The technology sector and its future are beginning to look murky, arising from the recent US and China rift. Stocks on tech decline, as many major and significant companies, pulled out and cut off its relationship with Huawei. Lately, US made plans of pulling out Huawei Technologies. Huawei is considered as one of the leading China mobile phones developer. The recent pull out lead to developments in the stock market, which made a turn for the worse. Equity markets fell, and a looming trade war is happening between the US and China. Europe, as well as wall street,  is starting to fear the impending trade war.

But the effects of the recent pullout isn’t just felt within the territory of the US, as Europe and Japan are beginning to experience a fall in their tech stocks. However, many tech investors outside the US remain hopeful that the rift would later be settled.

Other Companies are Pulling Out

Luckily, shares in Asia managed to save itself, and reverse the loss it experienced a few weeks back. Washington made a call to lift the tariffs in North America. However, the Chinese don’t share the same sentiment. To add salt to the trade war, China began accusing the US of having “extravagant expectations” in their trade deal. This emphasized the rift between China and the US, and the global sector has been aware of the US’s attitude towards Huawei.

Other tech companies followed the steps of the US. Apple’s primary supplier for its face ID tech, Lumentum Holdings Inc., already discontinued its shipments from Huawei. Alphabet’s Inc also suspended its business with Huawei. Infineon, on the other hand, a German chipmaker, denied that it terminated its shipments with Huawei despite speculations.

Because of the recent pull of the US and other tech companies from Huawei, the equity market is seeing a slower sector. Stocks derived from a technology play an essential role in the equity market, and a slowdown would affect the sentiments of investors. Michael Arone, the chief investment strategist at State Street Global Advisors in Boston, says, “The volatility that we see today is a direct result of President Trump’s threats to Huawei. The challenge is, there are no near-term trade meetings to provide a positive catalyst to this discussion,” he said.

The Fall of the Tech Stocks

Both Apple and Lumentum experienced a fall on their shares. However, T-Mobile US and Sprint Corp experienced some good news as its shares went up after it decided to go with their merger amounting to $26 billion. The Federal Communications Commission heads to support the planned merger and shows an excellent chance of its approval.
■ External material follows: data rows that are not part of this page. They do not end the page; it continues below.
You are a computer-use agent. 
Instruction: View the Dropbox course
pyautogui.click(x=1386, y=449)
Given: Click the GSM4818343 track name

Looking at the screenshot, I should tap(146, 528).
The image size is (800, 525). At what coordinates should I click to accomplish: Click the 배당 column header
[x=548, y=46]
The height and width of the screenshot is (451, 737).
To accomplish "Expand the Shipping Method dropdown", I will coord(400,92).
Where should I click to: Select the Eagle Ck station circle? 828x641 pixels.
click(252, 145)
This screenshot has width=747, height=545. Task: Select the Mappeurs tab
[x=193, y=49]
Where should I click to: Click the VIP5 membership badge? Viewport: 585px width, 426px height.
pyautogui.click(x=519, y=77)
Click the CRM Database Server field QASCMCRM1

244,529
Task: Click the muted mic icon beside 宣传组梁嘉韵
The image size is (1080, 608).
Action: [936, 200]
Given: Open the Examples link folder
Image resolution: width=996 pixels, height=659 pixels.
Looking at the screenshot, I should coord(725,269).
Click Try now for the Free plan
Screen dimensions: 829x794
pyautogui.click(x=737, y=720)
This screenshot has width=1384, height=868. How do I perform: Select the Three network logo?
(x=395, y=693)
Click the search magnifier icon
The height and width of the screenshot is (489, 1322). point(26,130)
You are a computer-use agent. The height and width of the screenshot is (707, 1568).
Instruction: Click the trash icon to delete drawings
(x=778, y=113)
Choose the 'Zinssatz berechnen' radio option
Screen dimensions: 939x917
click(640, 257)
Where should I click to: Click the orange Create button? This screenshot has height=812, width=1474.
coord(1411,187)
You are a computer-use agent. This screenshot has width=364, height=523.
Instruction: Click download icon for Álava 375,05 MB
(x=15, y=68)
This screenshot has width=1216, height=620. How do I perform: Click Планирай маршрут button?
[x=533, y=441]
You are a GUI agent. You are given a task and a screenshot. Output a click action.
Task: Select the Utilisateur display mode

Investors are still waiting for the next step the US will undertake in the US and China rift. The dollar, however, isn’t too affected, as it only saw little changes from the previous week’s big move. Investors are waiting to make their next big move, ensuring to do the same after the US-China trade negotiations conclude.

The currency saw some weakness in its value, with the US, euro, and Japanese yen experiencing the direct effect. The dollar fell by 0.0%, while the euro ranges somewhere between 0.08% to $1.1165. Many investors and analysts are hopeful for this coming week, as the feds would soon release its monetary policy. Many investors hope that this new release would be the highlight of their week, and it won’t show any negative surprises.

In other markets, prices in oil began to increase, showing one of the recent highs it experienced in weeks. The Organization of the Petroleum Exporting Countries plans on cutting down production cuts so that it can maintain and help boost the prices.